Compiti da svolgere =>
1. Quali professioni attribuisce a Paolo Crepet il testo sull'adolescenza?
2. Trascrivi alla lettera il passo del testo sull'adolescenza che si apre con le parole contenenti "In realtà la" e si chiude con "a nostro favore.".

Testo estratto =>
++++++++

Genitori iperprotettivi e onnipresenti cercano di preservare i loro figli da qualsiasi dolore e sofferenza, ignari che gioia e dolore siano emozioni che devono essere sperimentate entrambe per poter crescere…

L’idea di raggiungere qualsiasi risultato in maniera veloce e senza alcun tipo di fatica o sacrificio sembra essere predominante nelle nuove generazioni.

Su tale aspetto si sofferma Paolo Crepet, sociologo e psichiatra, sottolineando come l’adolescenza rappresenti un processo di sviluppo che non può essere privo di fatica.

Più nello specifico l’adolescenza viene equiparata ad un trasloco: “traumatico sempre, anche se ci fa trasferire nella casa a lungo sognata, per la quale abbiamo fatto tanti sacrifici; quando chiudiamo la porta del vecchio appartamento, sappiamo bene che non la potremo riaprire mai più e ci prende un nodo alla gola”, queste le parole dello psichiatra.

Si desidera diventare adulti il prima possibile, eppure paradossalmente alla fine, viste le molteplici responsabilità, si vorrebbe tornare nuovamente a quell’infanzia beata e spensierata, una regressione che spaventa gli adulti.

In realtà la dimensione del dolore e della fatica è funzionale alla crescita. L’unico modo per poter forgiare la nostra personalità è fare esperienza e crescere significa sperimentare non solo la gioia di un successo ma anche e soprattutto il dolore di un fallimento, lo sforzo nel perseguire un obiettivo, trasformando le nostre debolezze in punti di forza a nostro favore.

++++++++

Materiale fornito =>
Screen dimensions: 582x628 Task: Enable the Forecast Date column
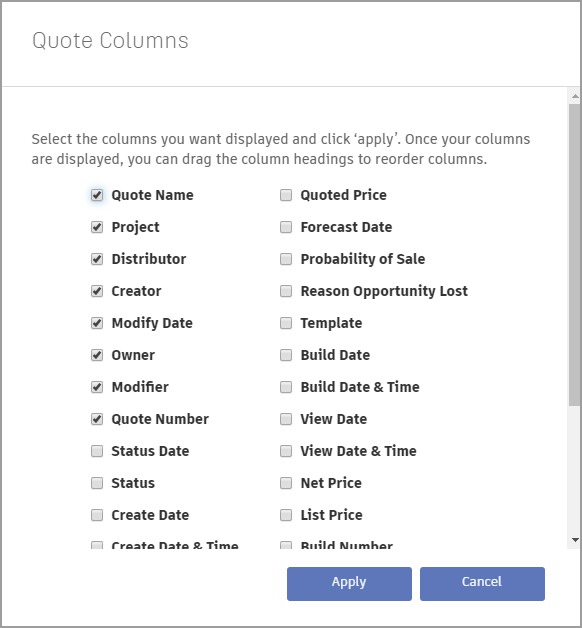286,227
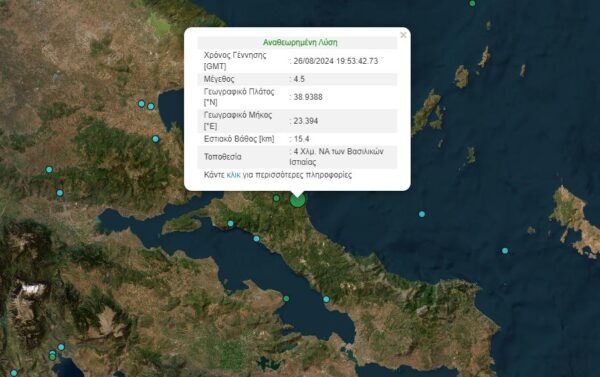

++++++++

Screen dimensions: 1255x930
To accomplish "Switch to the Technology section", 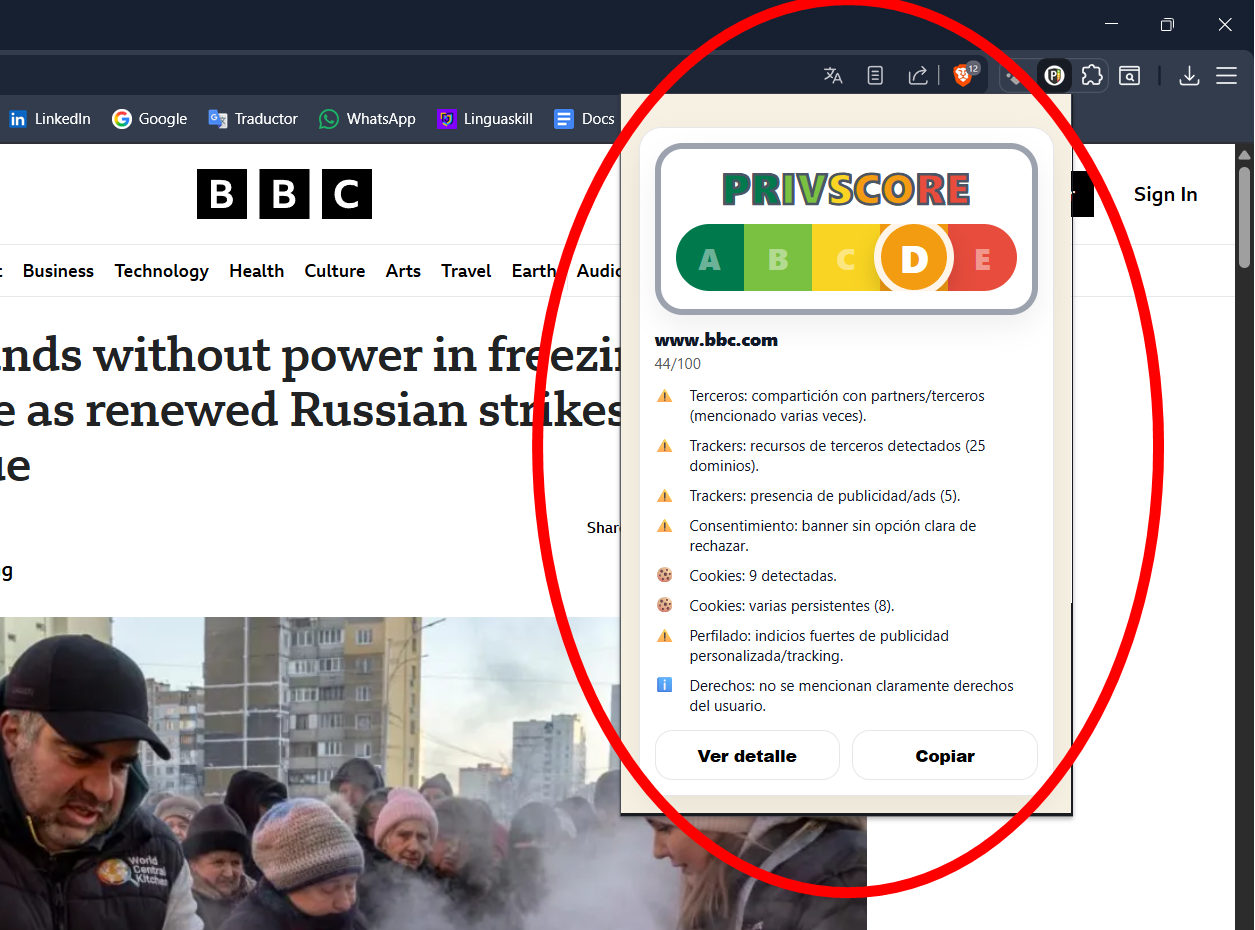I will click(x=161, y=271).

++++++++

Risposte per compito =>
1. Sociologo e psichiatra.

2.
In realtà la dimensione del dolore e della fatica è funzionale alla crescita. L’unico modo per poter forgiare la nostra personalità è fare esperienza e crescere significa sperimentare non solo la gioia di un successo ma anche e soprattutto il dolore di un fallimento, lo sforzo nel perseguire un obiettivo, trasformando le nostre debolezze in punti di forza a nostro favore.